You might be very surprised to find what is NOT covered that you think you have coverage for & what is required of you to avoid a claim being denied or your insurance being canceled!

In the majority of my insurance articles you may have noticed an underlying theme. The need to understand our insurance policy. All to often, we, including myself before I became an insurance agent, simply assume we know what we have for insurance or we accept and believe our insurance agent has told us everything we need to know about our policy. Assuming is always a bad idea. Especially when it comes to our insurance. Believing our insurance agent has or is even able to disclose all the details of the policy is not realistic either. That leaves us with only one option. We need to read our policy for ourselves.

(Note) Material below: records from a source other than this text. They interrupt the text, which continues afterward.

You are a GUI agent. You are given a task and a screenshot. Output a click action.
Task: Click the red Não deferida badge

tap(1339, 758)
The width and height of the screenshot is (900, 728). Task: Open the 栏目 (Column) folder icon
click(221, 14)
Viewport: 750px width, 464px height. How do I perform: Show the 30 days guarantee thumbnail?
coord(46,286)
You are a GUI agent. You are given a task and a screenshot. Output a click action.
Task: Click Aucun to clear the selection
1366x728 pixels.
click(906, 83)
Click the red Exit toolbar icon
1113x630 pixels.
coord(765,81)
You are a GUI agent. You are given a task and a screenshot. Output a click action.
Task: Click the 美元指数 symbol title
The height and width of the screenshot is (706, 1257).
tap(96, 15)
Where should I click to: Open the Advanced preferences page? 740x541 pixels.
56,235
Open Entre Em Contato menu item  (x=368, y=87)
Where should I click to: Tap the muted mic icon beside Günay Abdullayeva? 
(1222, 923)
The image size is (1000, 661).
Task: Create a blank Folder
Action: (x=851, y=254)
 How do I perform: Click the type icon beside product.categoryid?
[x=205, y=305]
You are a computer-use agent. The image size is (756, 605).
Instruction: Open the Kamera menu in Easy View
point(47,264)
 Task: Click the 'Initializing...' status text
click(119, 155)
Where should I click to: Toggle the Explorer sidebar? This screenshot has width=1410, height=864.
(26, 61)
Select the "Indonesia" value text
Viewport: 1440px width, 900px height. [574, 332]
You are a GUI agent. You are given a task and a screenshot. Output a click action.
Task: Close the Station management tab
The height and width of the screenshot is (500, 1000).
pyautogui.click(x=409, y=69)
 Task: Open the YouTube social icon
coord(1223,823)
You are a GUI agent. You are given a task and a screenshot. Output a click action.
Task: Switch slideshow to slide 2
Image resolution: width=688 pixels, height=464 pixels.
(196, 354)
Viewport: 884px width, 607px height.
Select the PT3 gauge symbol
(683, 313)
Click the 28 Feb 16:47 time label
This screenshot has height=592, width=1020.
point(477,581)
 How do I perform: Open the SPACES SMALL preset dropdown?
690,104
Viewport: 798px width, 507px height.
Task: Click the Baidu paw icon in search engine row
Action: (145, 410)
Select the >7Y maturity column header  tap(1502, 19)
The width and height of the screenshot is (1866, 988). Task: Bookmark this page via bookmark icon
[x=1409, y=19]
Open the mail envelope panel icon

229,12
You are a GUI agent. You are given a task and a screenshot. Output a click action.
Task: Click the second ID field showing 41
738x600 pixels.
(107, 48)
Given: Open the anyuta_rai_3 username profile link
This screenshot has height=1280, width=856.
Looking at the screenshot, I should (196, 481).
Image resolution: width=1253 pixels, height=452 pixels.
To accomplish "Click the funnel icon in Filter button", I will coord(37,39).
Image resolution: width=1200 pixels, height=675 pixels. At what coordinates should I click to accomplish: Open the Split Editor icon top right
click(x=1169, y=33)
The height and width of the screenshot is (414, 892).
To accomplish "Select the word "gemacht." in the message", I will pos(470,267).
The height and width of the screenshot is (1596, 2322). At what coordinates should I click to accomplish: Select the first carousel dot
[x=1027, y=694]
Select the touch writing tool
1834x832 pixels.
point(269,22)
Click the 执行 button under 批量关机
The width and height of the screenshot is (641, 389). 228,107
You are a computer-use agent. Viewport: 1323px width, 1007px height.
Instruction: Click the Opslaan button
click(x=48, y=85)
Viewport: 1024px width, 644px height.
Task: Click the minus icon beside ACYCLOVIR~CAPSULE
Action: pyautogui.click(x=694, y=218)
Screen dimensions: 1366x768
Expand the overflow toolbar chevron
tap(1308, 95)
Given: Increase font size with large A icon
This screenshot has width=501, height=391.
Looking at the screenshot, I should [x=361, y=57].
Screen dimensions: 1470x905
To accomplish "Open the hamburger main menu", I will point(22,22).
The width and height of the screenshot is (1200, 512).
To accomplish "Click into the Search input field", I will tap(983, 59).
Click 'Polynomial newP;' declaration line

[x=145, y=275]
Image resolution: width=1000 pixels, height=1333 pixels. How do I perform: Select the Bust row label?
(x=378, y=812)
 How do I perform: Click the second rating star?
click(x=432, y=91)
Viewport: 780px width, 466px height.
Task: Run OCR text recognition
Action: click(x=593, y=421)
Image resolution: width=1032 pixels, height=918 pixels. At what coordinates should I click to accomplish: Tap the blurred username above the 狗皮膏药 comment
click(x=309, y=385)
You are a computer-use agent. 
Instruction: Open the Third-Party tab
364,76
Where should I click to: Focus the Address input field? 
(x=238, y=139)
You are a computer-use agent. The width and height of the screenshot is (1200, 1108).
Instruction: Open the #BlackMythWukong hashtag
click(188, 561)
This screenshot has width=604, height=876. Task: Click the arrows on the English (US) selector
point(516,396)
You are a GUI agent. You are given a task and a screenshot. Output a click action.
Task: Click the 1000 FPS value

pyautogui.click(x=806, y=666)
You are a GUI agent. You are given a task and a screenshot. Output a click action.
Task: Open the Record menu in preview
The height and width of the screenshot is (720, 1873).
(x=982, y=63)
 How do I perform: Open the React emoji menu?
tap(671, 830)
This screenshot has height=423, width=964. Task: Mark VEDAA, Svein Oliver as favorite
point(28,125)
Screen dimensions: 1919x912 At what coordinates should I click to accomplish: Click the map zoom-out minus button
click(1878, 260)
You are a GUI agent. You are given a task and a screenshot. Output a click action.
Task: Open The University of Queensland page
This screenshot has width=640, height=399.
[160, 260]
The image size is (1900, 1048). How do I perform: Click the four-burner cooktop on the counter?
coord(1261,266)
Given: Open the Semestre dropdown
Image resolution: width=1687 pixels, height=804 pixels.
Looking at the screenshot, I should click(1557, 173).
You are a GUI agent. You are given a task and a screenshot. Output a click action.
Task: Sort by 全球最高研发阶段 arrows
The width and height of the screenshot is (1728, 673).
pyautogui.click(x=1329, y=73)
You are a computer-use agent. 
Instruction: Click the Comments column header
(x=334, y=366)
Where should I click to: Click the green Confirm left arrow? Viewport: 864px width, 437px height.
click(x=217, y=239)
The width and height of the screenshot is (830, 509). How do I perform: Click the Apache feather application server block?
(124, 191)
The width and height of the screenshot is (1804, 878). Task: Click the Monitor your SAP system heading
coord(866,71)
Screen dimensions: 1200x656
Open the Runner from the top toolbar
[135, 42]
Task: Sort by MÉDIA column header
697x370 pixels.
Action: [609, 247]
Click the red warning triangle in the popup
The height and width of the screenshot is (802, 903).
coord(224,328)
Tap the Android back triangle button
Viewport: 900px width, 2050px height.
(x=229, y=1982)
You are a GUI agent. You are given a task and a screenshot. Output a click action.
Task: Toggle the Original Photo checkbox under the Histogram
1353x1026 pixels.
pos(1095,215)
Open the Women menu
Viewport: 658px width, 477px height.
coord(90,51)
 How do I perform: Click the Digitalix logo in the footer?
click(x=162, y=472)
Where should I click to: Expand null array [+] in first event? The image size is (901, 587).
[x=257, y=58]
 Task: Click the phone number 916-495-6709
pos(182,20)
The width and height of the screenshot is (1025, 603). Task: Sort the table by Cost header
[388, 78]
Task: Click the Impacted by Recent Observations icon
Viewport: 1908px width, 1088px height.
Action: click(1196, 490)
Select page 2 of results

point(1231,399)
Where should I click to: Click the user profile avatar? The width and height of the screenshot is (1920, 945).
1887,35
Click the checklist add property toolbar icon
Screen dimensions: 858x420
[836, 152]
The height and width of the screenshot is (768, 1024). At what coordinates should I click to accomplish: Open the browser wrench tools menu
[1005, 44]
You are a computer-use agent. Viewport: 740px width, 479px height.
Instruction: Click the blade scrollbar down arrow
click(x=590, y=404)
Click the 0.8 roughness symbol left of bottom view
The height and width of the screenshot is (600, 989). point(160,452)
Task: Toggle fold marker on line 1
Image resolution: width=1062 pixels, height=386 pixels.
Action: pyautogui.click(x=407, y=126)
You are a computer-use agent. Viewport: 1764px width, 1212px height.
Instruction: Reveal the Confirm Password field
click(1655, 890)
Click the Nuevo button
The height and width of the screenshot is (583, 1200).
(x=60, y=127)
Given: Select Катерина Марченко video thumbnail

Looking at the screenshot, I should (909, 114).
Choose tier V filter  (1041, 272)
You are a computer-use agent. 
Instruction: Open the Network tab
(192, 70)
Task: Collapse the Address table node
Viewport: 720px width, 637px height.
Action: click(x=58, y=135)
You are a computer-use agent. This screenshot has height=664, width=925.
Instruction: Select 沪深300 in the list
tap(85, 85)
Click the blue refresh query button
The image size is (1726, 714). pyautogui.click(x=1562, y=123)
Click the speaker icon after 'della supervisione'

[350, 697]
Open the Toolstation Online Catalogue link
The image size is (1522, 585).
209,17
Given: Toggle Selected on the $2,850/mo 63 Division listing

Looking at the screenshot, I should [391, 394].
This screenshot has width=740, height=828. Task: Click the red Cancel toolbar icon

Will we read our polices? Highly unlikely. As I confessed, before I became an insurance agent, I never read my policies either. So I think it’s very unrealistic to believe anyone else will either (even though everyone should). So if we’re not going to read our policies how about knowing some of what is in our policies so we understand why it is so important to read them. Moreover, I’m going to share some tips to locate certain portions of our polices so we can quickly review anything we may question or want to be certain of.

Commercial Auto Policies:

Terms & Conditions – Policies are not required to (and seldom do they) use the phrase “terms & conditions” or any other variant. Rather, the policy will make statements of fact. For example, in my articles Don’t be lured into dishonesty to reduce your insurance premiums and Deception wreaks havoc … again! the insureds were found to have violated a requirement found in all commercial auto insurance polices with filings I have ever had or provided to a customer. That requirement was to have all owned and/or operated commercial vehicles scheduled on the policy. Another almost certain term & condition is that only drivers who are included or added to the policy are permitted to drive any of the scheduled vehicles. There can be (and frequently are) countless more terms & conditions scattered throughout the policy. Such as driver qualifications, radius of operation, hazmat exclusion, involuntary inspections or audits by the insurance company, equipment standards, equipment exclusions, locations excluded for trucking operations, exclusions for specific commodity types and much, much more.

Scheduled Vehicles – This is a list of all the “autos” (trucks) you shared with the insurance company and are scheduled (listed) on the policy. If you own and/or operated a commercial vehicle and it is not scheduled on the policy it is almost certain you are violating the terms & conditions of the policy and risk a outcome similar to those in the 2 previously mentioned articles.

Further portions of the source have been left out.